▶ Goal 1:
Answer these questions from the passage on separation agreements, one answer per line, marked (a), (b), (c):
(a) How many years after it was tossed into the surf was the oldest recovered message in a bottle delivered?
(b) Which publication ran a satirical piece about U-Haul ending its aircraft division?
(c) In Virginia, what two conditions make a separation agreement legal?

▶ Document excerpt:
******************************

The world’s oldest recovered message in a bottle1 was awash in the sea for more than a century. It was (eventually) safely delivered to the sender’s 62-year-old granddaughter 101 years after her grandfather tossed it into the surf. Most of us do not attempt our own mailing system, since more efficient, timely and reliable means already exist. Similarly, most of us do not write our own property settlement agreements or separation agreements. We leave it to legal experts … but … could you go down your own path, and do it yourself?

The DIY Separation Agreement

The Onion has a satirical piece about U-Haul ending its aircraft division2. Nobody would sign a plane over to an amateur for day rental, of course. We have laws and regulations controlling pilots, airports, and airplanes. We do not have laws preventing you from signing away your worldly possessions through your own separation agreement, so you really can, legally, do all the hauling yourself.

Just as an amateur renting a plane is a silly idea, though, so too is an amateur writing his own separation agreement. The document must hold up to legal scrutiny. It must be worded correctly, and it must protect all parties.

What’s Included in a Separation Agreement?

A quick run-down of some of the interested players in a separation agreement may surprise you:

  1. You
  2. Your soon-to-be ex-wife
  3. Your children
  4. Your creditors
  5. Your children’s schools
  6. Your municipality or other taxing body

You will likely not put anything explicitly discussing creditors, schools or municipality in your separation agreement, but the choices you write into it affect all those entities.

The separation agreement needs to address debts, child custody, visitation, home ownership, and more. Which of the two of you is responsible for paying real estate taxes? Which schools will the children attend? Who pays the credit card bills? The questions stack up quickly.

Bound and Determined to Write Your Own Separation Agreement?

If you are utterly committed to drafting your own separation agreement, please remember these tips:

  • Avoid cookie cutters — In Virginia, if the two of you agree on the wording and both sign it without duress, the separation agreement is legal. You do not need to invest in an online, cookie-cutter agreement, and doing so may lead to more trouble than it’s worth.

******************************

▶ Goal 2: State how many lines of the entries below contain the string "help". Case counts. Give only the number.

******************************

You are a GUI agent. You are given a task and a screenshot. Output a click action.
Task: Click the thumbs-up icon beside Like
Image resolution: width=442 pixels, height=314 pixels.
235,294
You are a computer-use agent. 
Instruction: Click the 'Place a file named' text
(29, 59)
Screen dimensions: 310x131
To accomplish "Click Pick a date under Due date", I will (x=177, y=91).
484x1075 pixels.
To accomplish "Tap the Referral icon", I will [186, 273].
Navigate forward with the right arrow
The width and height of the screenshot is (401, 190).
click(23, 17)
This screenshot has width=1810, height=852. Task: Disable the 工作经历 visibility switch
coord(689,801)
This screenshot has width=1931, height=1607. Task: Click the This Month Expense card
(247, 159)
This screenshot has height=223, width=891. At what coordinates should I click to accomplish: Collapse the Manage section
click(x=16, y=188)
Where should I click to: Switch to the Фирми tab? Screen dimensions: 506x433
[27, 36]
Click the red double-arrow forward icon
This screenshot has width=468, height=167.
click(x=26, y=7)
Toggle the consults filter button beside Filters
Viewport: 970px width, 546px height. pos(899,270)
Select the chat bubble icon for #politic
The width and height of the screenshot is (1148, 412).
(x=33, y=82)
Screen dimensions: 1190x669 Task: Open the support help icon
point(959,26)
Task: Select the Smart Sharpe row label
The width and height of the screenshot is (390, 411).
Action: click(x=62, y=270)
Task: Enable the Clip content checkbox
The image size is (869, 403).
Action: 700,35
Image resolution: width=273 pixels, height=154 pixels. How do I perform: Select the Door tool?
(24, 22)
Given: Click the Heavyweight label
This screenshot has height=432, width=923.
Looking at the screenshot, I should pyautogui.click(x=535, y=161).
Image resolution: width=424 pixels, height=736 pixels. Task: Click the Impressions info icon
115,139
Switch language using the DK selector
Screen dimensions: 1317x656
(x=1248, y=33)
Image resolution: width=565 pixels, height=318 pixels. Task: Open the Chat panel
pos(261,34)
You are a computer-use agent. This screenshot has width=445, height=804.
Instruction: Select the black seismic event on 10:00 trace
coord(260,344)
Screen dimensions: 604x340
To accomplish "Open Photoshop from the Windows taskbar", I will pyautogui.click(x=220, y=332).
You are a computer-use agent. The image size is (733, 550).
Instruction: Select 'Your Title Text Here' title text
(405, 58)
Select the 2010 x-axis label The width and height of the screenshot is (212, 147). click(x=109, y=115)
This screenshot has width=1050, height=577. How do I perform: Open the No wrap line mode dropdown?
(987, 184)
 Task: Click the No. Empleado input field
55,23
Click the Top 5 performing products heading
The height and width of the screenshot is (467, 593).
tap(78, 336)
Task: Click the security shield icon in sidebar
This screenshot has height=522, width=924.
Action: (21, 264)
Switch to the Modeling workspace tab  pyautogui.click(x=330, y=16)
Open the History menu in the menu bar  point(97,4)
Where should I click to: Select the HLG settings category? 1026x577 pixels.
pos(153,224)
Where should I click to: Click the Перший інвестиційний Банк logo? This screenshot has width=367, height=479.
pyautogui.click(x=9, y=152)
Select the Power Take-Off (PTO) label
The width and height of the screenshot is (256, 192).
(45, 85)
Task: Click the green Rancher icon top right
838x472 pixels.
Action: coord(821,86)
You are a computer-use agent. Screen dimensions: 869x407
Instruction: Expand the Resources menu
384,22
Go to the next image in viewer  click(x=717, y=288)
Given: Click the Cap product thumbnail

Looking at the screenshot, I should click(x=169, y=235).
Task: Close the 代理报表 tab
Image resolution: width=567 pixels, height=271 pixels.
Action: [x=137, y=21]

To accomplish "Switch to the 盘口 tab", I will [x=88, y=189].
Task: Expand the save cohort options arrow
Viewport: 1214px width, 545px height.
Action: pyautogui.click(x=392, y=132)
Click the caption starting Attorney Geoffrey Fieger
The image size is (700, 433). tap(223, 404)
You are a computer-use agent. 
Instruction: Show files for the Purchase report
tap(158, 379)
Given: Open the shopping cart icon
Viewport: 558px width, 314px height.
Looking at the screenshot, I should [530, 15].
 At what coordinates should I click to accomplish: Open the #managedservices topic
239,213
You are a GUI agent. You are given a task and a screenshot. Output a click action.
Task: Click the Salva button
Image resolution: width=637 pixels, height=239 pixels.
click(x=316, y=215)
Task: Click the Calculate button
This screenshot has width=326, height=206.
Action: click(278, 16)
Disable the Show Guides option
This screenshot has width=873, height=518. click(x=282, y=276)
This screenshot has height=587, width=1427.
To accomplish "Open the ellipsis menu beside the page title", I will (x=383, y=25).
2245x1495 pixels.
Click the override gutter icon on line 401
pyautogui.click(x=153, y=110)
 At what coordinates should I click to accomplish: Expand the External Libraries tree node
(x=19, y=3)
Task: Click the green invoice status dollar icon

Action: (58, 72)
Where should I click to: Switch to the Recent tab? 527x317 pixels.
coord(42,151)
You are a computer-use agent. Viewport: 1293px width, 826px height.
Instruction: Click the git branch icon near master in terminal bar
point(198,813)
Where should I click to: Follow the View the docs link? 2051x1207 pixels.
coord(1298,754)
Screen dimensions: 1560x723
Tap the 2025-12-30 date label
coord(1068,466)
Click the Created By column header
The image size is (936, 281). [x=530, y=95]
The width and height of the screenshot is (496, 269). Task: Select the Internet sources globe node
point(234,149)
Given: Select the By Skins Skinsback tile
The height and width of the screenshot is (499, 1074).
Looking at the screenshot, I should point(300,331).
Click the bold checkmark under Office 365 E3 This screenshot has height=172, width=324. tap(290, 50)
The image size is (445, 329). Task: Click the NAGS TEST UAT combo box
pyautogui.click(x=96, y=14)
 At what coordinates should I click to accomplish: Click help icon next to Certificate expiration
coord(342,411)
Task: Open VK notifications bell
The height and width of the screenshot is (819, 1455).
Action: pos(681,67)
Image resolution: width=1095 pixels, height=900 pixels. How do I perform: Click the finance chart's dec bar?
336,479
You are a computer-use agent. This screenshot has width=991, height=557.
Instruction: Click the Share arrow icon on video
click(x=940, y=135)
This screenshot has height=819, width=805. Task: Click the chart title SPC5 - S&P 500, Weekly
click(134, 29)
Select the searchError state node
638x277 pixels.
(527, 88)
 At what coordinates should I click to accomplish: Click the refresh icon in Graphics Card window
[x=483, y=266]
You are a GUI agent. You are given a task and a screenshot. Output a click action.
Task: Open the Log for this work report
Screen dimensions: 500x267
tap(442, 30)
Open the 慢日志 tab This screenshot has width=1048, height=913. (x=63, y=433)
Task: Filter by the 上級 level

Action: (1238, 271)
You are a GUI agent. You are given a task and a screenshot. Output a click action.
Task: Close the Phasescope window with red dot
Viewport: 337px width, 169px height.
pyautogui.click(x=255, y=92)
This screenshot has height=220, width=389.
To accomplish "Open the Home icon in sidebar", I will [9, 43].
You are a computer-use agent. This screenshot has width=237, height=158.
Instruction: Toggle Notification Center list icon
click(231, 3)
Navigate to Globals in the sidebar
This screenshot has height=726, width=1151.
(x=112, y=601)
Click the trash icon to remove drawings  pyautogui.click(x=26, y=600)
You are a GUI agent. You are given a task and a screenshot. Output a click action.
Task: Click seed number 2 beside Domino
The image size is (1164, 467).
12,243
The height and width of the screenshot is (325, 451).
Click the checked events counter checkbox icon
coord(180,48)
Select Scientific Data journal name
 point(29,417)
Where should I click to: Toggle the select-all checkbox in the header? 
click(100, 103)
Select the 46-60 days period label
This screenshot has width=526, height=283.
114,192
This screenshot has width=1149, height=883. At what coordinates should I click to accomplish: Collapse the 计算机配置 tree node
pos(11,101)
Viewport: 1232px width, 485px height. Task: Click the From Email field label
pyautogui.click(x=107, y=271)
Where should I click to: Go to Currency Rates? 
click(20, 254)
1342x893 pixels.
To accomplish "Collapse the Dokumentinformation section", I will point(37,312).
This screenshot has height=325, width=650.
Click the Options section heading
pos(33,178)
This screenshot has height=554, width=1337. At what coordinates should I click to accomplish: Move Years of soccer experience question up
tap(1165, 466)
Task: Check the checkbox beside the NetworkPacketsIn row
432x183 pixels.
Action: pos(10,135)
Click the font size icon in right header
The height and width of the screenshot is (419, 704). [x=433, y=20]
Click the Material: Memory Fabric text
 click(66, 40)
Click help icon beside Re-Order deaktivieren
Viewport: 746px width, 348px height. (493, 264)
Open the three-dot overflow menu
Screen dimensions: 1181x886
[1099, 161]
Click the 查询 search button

******************************

▶ Complete output 1:
(a) 101 years
(b) The Onion
(c) The two parties agree on the wording, and both sign it without duress.

▶ Complete output 2: 3